In a 2012 AFC wildcard playoff game, Tebow’s Denver Broncos defeated Pittsburgh 29-23 in overtime after Tebow delivered an 80-yard touchdown strike to Demaryius Thomas for the game-winning score. With that pass, Tebow ended the game with 316 yards. That wasn’t the only connection between the game and Tebow’s favorite scripture. Here are some of the other correlations: Tebow averaged 31.6 yards per completed pass, the overtime session drew a 31.6 percent television rating, the Steelers finished with a time of possession of 31:06 and Pittsburgh’s Ben Roethlisberger threw the lone interception on a 3rd and 16.
John 3:16 on signs at sporting events
The scripture became popular at sporting events when a man named Rollen Stewart started appearing at games in the 1970s and ‘80s in a rainbow afro wig, wearing a shirt with “John 3:16” on it. Stewart traveled around the country to big events to be showcased on television. He studied where camera angles were to make sure he would be seen.
Stewart, or “Rainbow Man,” didn’t end his spiritual crusade in a positive light. In 1992, Stewart held a maid hostage with a loaded gun in a Los Angeles hotel. In the windows of the hotel, he hung banners with John 3:16 on them. He was convicted of three counts of hostage-taking, and Rainbow Man is now serving three lifetime sentences.
Even with Steward behind bars, John 3:16 still regularly appears on signs at sporting events.
Some of the most well-known sports teams in America have mascots that are somewhat influenced by religion. People may not realize it, but teams like the New Orleans Saints, San Diego Padres and Los Angeles Angels, or “Halos,” all have some sort of religious background.

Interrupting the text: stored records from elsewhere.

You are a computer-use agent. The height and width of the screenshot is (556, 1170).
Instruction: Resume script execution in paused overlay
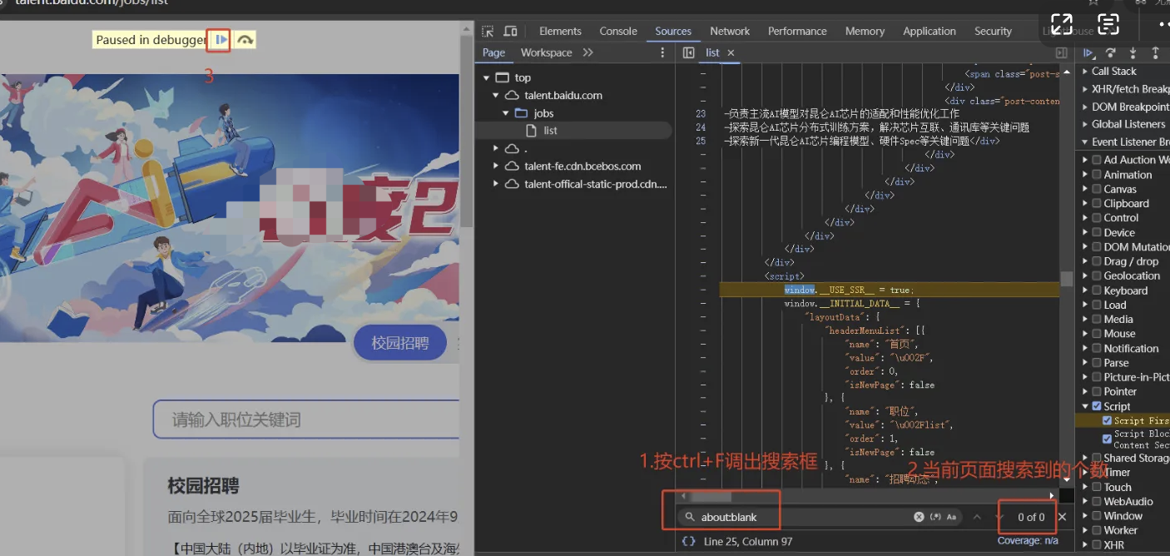pyautogui.click(x=221, y=40)
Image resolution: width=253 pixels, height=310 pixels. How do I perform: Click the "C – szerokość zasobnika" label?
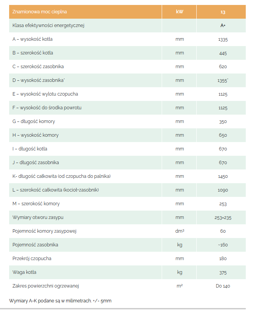[38, 67]
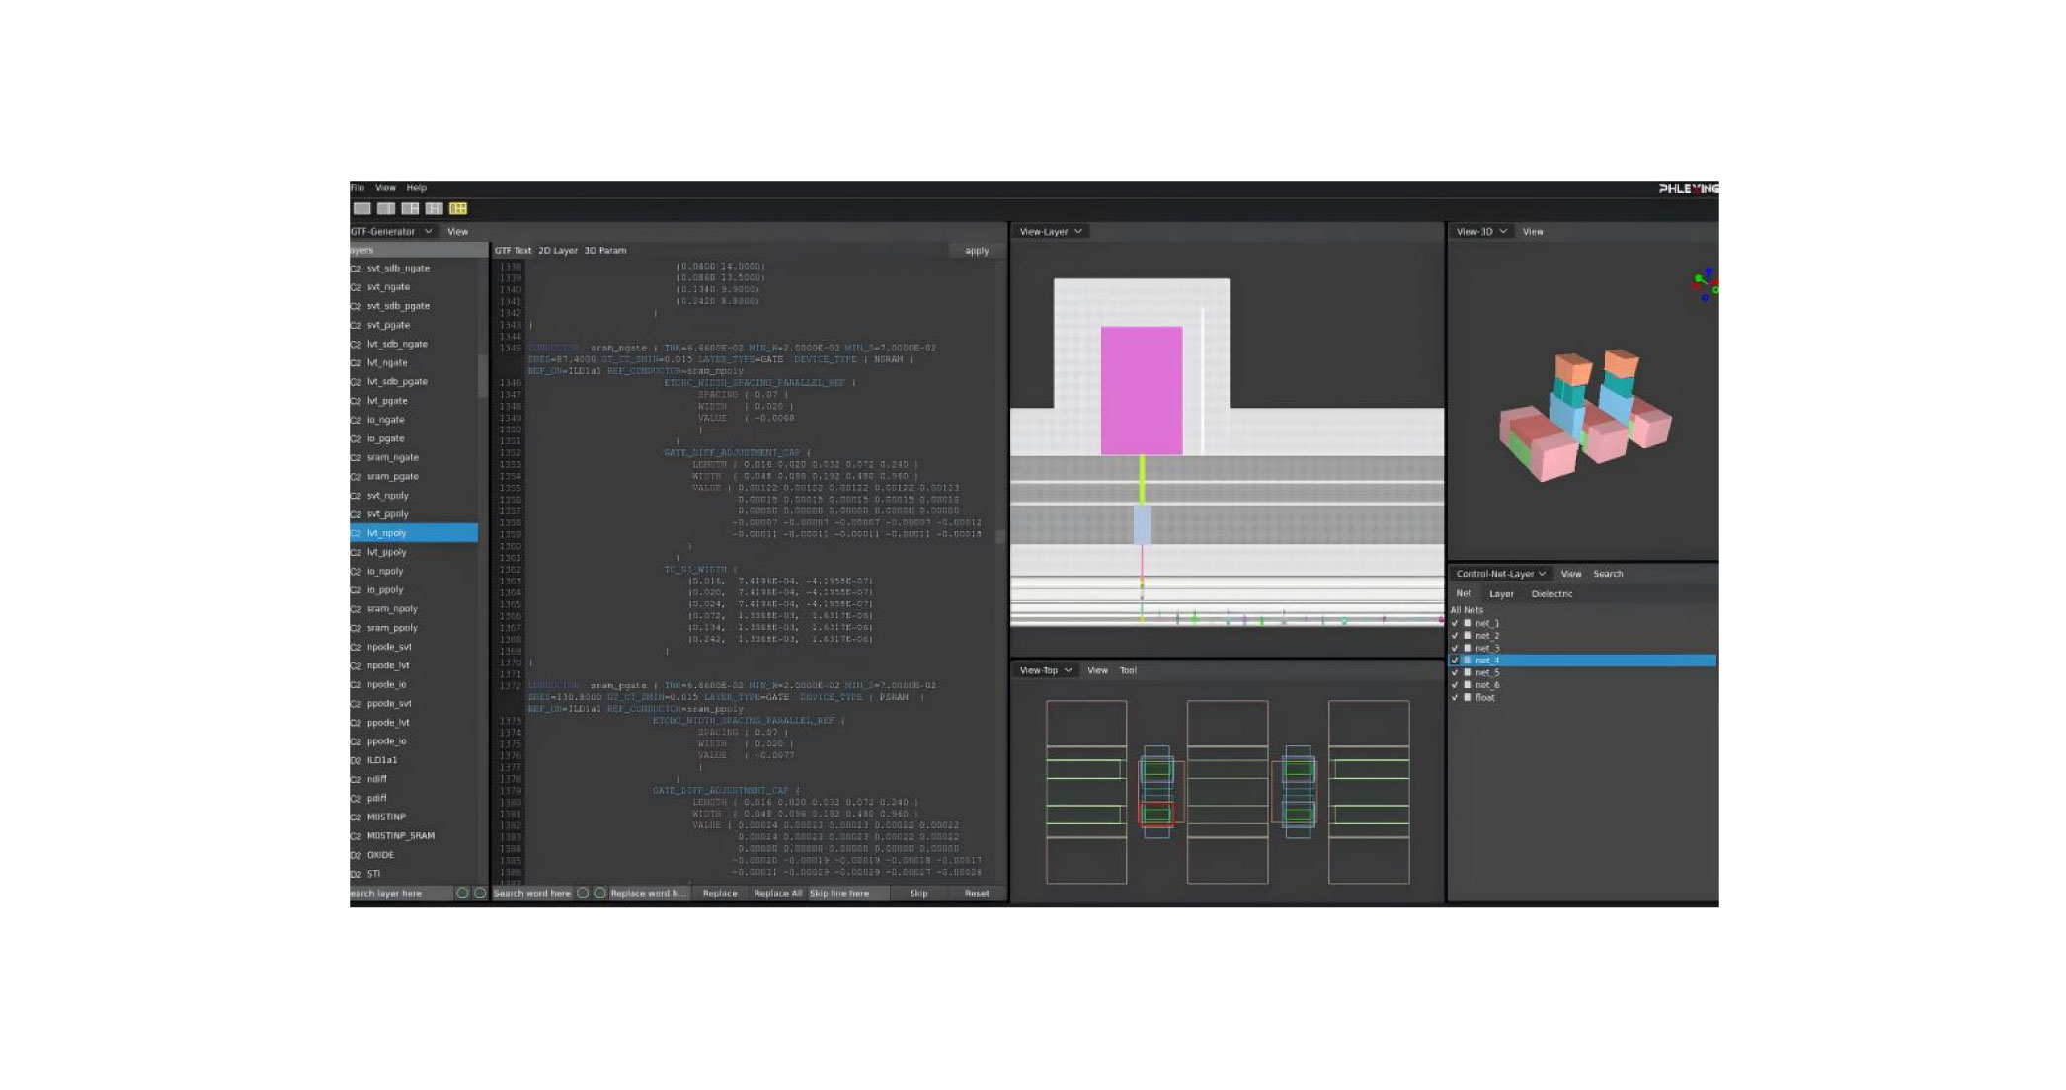
Task: Select the highlighted yellow grid layout icon
Action: coord(458,208)
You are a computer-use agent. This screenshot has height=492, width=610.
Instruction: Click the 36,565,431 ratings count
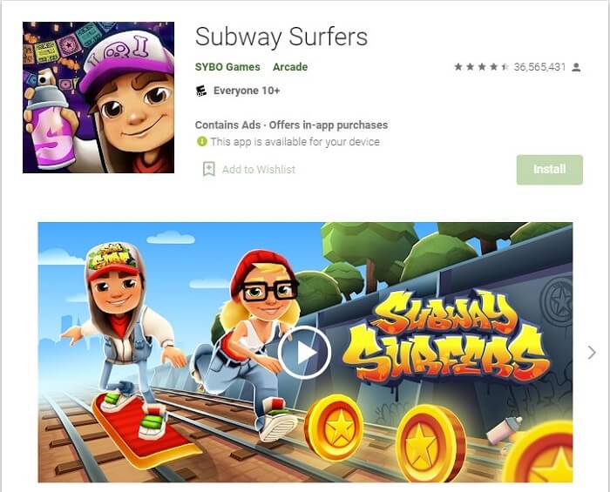click(539, 67)
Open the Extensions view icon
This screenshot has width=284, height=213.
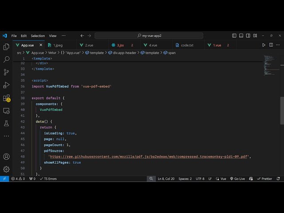coord(6,98)
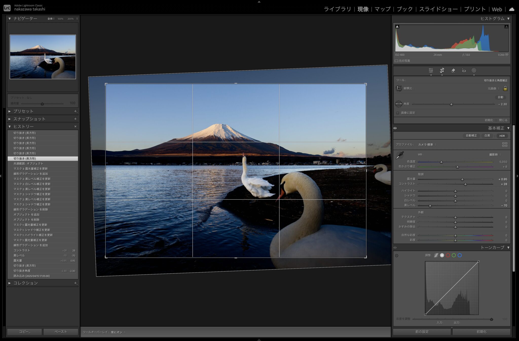Open the Masking tool
This screenshot has width=519, height=341.
click(474, 71)
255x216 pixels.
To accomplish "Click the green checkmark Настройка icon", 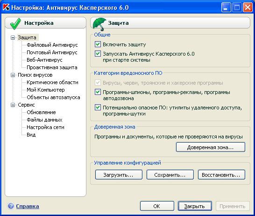I will [x=15, y=23].
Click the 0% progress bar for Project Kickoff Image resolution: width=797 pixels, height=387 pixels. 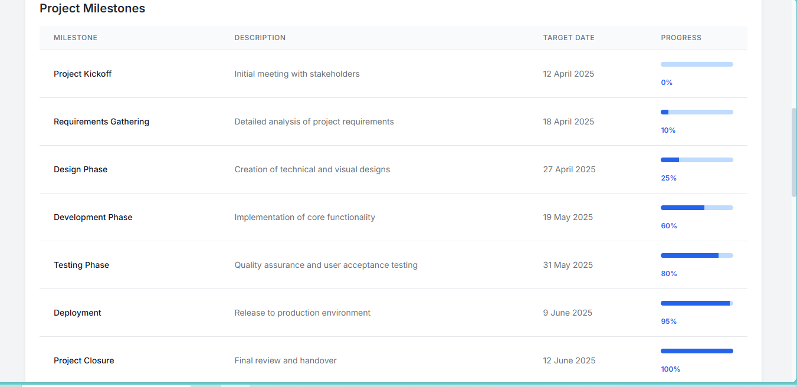point(697,64)
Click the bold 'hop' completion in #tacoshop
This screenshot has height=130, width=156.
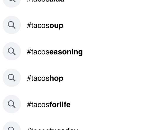pos(56,79)
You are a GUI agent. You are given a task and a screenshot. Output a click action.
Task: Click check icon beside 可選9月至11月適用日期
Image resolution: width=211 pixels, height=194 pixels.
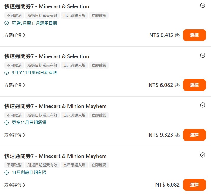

Most of the teams with religiously influenced names have either carried them down from times when religion was more dominant or are referencing the respective city’s history.
Immaculate Reception
Many who are religious are familiar with the “immaculate conception,” a doctrine of the Catholic Church that teaches that the Virgin Mary was conceived free from original sin. But have you heard of the immaculate reception?
In 1972, when the Pittsburgh Steelers and Oakland Raiders squared off in the AFC divisional round playoff game, the Steelers were down in the final 30 seconds of the game. Pittsburgh quarterback Terry Bradshaw threw a desperate pass to receiver John Fuqua when he was hit nearly immediately, losing possession of the ball. However, Steelers running back Franco Harris grabbed the ball out of the air and took it to the house.

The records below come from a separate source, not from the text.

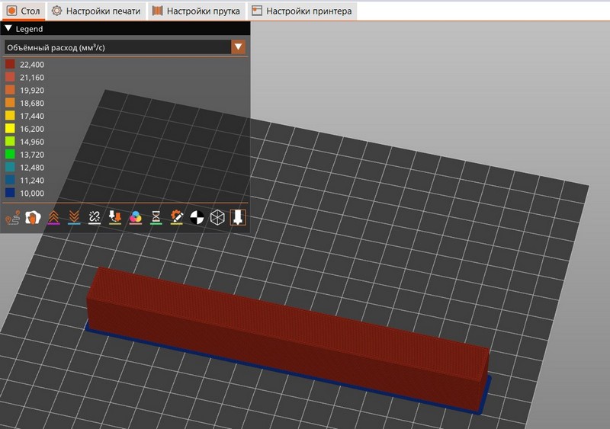Show deretractions in the preview
This screenshot has width=610, height=429.
coord(74,218)
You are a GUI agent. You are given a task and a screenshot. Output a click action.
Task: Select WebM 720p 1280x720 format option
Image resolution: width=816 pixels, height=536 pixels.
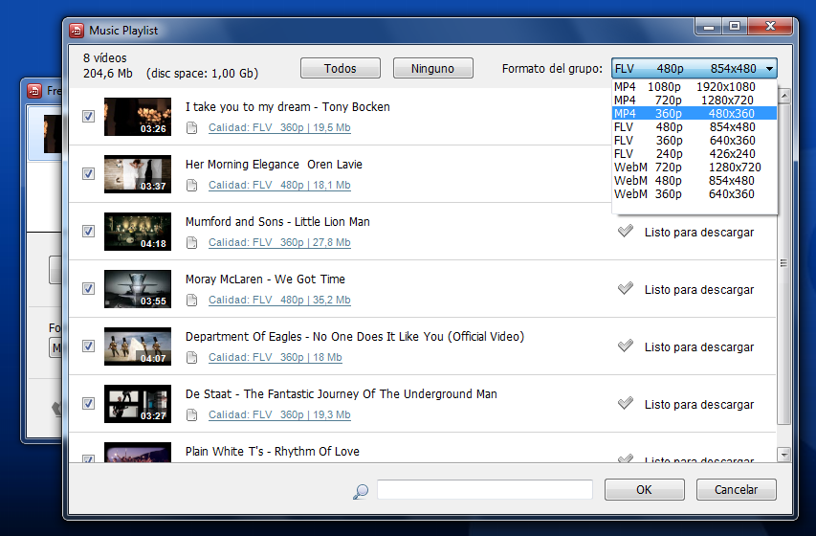tap(695, 168)
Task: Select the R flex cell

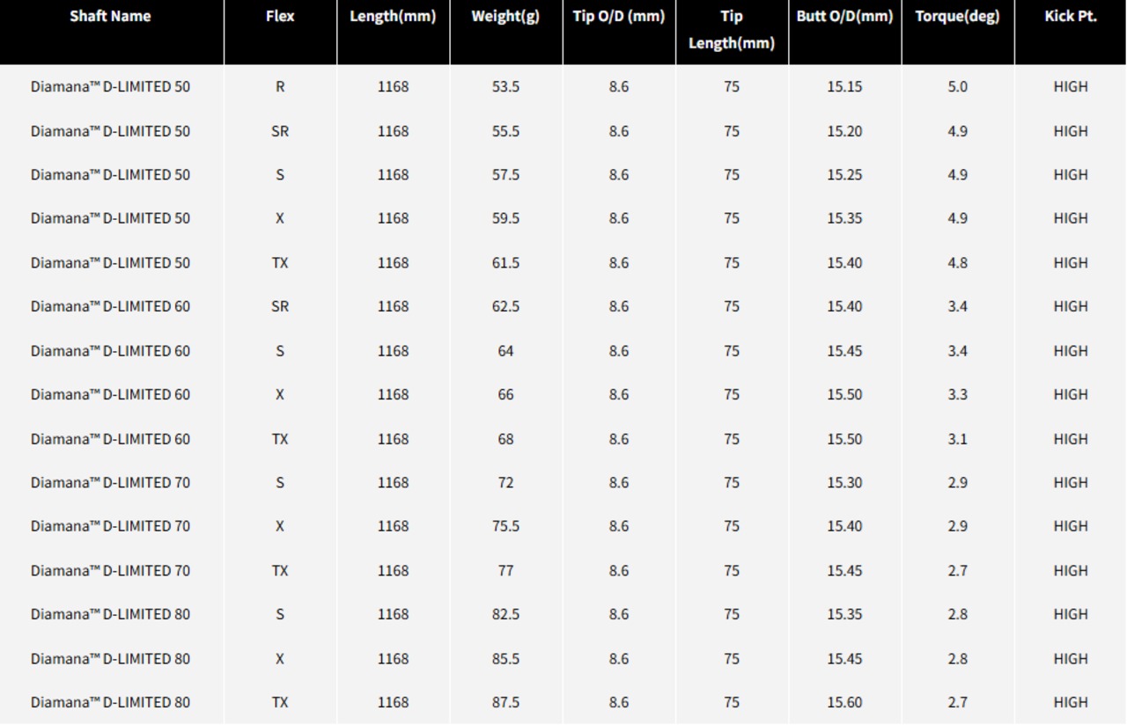Action: tap(280, 87)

That play, which won the game 13-7 for the Steelers, has produced a ton of controversy and speculation, as some say the ball hit the ground before Harris picked up the ball.
The Holy Roller
Like the Immaculate Reception, this play has also been highly scrutinized since it took place back in 1978. In a game between the Raiders and the San Diego Chargers, the Raiders had the ball at the Chargers’ 14-yard line, down 20-14. With the chance to win the game, Raider quarterback Ken Stabler was feeling the pressure from the San Diego defense. When Stabler realized he was about to lose yardage, and the game, he fumbled the ball forward.
After seeing the ball hit the turf, Oakland running back Pete Banaszak picked up the ball, but he couldn’t run away with it, so he threw the football even closer to the goal line. After that, it was the tight end’s turn to get in on the action when Raider Dave Casper attempted to recover the ball. Instead, he batted and kicked the ball into the endzone, where he eventually fell on top of it for the game-tying touchdown.
If you are a Chargers fan, this play is also known as the “immaculate deception.”